RE: ipsec error protocol

>RE: ipsec error protocolFrom: owner-ipsec@lists.tislabs.com on behalf of Stephen Kent [kent@bbn.com]
>Sent: Thursday, February 01, 2001 6:40 AM
>To: sankar ramamoorthi
>Cc: ipsec@lists.tislabs.com
>Subject: RE: ipsec error protocol
>
>Sankar,
>
>
> >RE: ipsec error protocolFrom: Stephen Kent [kent@bbn.com]

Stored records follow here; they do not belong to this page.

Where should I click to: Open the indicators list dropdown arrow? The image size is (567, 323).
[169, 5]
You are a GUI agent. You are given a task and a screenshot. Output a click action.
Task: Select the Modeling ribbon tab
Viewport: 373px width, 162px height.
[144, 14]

> >Sent: Wednesday, January 31, 2001 2:59 PM
> >To: sankar ramamoorthi
> >Cc: ipsec@lists.tislabs.com
> >Subject: RE: ipsec error protocol
> >
> >Sankar,
> >
> >
> > <snip>
> >
> > This is where I was getting confused. How are sequence numbers maintained
> > on the outbound side?
> >
> >as full 64-bit values
> >
> >
> > Is it maintained as a continously incresing 64bit counter? If so
> > since the upper 32 bits are not sent over the wire, a replayed packet and a
> > genuine packet whose lower 32 bit has rolled over may look the same to
> > the receiver of the packet - right?
> >
> >
> >it would look the same until the integrity check was performed.
> >
> >
> >admittedly, this scheme places a limit on receiver window size, i.e., it must be less than 2**32.
> >
> >
> >anyone have a problem with that?
> >
>
>
> If the receiver window is limited to 2**32 bits, then it means
> at 10Gig/sec speeds the receiver has to rekey after 400 seconds.
>
> Is that acceptable?
>
>
>me thinks you're not reading the words I write! The receiver window does not determine rekey times; it determines how late (in packet delivery order) a packet can arrive at a receiver and still be accepted (vs. being rejected as a replay even when it is not a relay).
>
Agreed - I was not reading the words properly. It was due to my jumping to
the conclusion that the upper bound of the receiver window has to
be 2**32. That conclusion came from my misunderstanding that only 32 bits of
the sequence number space is included in the checksum calculation.